[Dataset entries]
--- START ---

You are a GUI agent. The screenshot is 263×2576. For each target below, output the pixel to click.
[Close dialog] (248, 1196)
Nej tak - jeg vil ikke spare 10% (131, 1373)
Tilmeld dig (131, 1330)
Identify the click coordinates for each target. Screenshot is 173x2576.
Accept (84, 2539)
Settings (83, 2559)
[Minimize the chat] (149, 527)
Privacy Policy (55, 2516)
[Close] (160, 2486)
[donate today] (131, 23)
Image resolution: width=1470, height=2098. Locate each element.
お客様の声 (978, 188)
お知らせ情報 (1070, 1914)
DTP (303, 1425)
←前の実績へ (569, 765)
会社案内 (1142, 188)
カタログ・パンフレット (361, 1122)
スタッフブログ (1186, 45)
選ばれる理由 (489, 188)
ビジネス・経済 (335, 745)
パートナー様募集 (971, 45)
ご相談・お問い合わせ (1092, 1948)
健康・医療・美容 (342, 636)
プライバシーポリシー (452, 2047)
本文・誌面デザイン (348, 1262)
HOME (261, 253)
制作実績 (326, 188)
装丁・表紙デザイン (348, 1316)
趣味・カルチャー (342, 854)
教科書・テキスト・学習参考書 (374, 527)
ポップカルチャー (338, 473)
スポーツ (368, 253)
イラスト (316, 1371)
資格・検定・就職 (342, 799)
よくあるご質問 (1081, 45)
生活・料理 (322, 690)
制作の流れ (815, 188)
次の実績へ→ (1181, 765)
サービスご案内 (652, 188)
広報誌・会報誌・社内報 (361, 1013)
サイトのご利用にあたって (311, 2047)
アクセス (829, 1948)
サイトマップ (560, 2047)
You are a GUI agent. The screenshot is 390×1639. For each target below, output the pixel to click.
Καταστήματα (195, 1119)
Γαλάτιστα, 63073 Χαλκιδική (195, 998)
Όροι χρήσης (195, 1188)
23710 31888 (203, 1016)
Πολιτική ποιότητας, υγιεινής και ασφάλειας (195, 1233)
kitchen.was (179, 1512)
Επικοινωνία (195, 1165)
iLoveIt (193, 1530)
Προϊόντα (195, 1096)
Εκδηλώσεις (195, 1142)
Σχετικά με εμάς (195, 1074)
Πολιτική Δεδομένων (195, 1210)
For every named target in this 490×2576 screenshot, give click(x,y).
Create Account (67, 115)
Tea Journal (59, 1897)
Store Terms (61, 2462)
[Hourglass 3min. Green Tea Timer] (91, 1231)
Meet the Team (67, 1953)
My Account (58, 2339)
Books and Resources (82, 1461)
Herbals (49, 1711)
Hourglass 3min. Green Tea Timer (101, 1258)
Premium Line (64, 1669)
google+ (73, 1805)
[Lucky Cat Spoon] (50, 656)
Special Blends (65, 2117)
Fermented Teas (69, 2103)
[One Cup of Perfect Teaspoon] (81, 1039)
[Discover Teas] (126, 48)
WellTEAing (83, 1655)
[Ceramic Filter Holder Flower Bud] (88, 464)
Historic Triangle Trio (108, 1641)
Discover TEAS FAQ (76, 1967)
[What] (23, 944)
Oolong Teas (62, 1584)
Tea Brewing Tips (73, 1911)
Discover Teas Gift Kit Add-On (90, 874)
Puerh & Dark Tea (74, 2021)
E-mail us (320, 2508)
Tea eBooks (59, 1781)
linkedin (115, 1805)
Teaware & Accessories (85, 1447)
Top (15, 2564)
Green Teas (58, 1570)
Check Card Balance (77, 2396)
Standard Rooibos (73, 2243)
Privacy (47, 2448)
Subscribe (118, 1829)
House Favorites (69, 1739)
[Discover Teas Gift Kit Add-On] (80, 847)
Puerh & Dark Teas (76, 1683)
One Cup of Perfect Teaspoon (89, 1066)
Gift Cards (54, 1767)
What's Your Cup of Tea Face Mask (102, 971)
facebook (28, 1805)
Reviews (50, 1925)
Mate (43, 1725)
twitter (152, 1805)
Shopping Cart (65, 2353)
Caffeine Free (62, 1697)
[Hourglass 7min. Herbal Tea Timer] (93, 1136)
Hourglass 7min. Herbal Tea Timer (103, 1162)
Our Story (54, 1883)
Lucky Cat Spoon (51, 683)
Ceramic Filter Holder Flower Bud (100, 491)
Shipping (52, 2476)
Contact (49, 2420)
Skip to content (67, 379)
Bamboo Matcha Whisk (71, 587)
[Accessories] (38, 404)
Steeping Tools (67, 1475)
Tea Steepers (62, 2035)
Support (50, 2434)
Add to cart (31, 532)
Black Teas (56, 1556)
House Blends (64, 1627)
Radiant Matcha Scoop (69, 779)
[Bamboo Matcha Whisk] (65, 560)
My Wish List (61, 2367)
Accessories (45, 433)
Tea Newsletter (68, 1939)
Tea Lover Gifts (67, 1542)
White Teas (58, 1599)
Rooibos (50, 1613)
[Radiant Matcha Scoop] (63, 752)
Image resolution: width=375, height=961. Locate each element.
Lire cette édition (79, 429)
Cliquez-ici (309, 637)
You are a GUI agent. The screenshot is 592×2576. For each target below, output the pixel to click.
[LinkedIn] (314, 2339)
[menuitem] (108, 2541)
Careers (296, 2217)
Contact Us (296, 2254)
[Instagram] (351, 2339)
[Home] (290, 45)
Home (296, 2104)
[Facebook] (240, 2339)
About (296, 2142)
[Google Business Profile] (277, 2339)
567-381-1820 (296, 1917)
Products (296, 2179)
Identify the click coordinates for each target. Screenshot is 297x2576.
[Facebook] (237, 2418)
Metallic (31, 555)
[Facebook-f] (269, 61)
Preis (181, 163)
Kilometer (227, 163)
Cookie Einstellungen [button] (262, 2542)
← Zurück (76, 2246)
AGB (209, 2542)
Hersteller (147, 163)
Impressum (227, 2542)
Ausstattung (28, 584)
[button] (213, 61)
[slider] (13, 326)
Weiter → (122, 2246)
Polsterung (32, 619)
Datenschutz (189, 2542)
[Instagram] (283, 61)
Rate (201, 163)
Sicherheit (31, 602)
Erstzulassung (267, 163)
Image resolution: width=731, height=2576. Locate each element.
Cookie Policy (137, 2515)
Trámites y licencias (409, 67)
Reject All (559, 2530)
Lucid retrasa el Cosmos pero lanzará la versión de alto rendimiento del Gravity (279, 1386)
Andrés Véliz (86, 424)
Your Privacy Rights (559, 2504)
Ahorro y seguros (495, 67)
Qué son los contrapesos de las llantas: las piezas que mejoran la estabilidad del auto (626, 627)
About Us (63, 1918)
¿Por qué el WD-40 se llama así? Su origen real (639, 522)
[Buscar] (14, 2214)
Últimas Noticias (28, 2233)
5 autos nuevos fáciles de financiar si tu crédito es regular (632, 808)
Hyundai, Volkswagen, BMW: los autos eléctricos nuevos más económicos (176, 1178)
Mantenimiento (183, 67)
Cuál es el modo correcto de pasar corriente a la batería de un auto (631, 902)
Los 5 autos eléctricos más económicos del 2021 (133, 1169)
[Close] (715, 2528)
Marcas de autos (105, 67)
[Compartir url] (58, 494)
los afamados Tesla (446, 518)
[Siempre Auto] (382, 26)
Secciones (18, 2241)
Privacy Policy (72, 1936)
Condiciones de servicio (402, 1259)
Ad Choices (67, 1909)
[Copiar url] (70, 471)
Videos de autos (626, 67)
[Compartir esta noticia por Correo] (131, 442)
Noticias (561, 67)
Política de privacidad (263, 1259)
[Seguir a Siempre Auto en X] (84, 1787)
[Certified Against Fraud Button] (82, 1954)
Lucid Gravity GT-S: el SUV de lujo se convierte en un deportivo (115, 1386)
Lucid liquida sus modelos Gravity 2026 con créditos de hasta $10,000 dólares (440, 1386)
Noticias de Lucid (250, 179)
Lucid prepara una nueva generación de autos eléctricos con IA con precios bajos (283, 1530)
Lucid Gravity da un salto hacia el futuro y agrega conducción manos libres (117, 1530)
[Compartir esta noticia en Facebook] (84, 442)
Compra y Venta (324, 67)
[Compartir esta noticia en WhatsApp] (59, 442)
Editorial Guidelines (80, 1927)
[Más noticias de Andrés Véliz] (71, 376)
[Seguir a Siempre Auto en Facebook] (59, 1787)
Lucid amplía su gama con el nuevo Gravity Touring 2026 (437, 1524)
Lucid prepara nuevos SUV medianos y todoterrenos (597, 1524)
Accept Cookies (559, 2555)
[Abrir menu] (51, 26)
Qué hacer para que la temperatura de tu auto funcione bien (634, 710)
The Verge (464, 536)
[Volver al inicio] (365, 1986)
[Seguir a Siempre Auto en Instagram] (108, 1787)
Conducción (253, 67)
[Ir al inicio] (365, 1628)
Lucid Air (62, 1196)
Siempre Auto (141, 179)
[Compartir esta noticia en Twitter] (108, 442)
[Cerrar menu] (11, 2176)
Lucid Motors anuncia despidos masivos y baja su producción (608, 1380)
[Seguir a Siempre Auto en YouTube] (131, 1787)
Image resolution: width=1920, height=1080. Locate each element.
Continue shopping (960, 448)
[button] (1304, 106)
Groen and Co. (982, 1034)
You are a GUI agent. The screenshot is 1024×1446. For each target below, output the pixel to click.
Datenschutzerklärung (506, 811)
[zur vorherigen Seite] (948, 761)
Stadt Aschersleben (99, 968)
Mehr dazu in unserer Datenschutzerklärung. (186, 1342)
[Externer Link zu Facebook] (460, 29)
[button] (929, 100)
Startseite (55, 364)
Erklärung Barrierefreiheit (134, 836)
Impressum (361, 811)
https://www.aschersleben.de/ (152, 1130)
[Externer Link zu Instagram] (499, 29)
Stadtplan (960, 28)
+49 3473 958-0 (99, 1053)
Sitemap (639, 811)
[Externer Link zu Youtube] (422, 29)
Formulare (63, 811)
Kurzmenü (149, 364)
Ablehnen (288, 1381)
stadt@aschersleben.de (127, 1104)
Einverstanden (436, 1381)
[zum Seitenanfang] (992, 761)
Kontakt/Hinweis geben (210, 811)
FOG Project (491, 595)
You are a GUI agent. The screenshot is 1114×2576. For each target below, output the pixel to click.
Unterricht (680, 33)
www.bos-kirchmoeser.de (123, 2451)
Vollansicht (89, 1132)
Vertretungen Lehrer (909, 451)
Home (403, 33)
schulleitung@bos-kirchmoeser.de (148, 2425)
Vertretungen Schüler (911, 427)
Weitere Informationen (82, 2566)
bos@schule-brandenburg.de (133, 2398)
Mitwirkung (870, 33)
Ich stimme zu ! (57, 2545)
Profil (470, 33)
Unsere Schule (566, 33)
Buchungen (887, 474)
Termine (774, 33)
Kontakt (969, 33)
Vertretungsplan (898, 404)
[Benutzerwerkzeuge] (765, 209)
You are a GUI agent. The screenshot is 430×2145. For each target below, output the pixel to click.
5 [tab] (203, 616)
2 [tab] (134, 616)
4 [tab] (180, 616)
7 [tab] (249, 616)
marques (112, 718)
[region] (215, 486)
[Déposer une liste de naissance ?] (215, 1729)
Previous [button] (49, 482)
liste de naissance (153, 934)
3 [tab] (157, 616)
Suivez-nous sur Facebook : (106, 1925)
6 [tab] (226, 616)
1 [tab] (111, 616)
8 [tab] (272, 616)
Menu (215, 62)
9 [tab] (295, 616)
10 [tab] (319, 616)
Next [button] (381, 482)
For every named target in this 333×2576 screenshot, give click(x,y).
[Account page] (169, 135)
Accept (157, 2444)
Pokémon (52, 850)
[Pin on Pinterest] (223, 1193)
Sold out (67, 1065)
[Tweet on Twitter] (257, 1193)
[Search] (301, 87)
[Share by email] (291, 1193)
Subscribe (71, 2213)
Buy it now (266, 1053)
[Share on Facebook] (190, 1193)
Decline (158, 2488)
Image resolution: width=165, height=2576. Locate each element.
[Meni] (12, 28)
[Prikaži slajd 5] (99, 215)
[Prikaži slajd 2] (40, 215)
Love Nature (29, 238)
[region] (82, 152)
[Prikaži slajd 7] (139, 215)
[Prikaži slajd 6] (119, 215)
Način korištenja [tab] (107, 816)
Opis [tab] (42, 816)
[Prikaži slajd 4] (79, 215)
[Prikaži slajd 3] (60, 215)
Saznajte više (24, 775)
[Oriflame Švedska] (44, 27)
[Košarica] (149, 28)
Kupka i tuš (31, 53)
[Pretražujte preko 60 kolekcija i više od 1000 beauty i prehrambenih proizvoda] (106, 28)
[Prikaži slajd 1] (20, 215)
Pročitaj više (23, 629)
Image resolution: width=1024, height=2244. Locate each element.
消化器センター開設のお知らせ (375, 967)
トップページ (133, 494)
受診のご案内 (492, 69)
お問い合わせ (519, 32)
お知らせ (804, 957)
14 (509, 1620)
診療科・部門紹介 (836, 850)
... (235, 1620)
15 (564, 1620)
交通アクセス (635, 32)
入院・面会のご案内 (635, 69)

--- END ---

▶ [Exercise directions] Taking the line with "Skip to content (67, 379)" as the first and the line with "Radiant Matcha Scoop (69, 779)" as the last, retype that stretch of the data above exactly, with no other lines.

▶ [Result for this task]
Skip to content (67, 379)
Bamboo Matcha Whisk (71, 587)
[Accessories] (38, 404)
Steeping Tools (67, 1475)
Tea Steepers (62, 2035)
Support (50, 2434)
Add to cart (31, 532)
Black Teas (56, 1556)
House Blends (64, 1627)
Radiant Matcha Scoop (69, 779)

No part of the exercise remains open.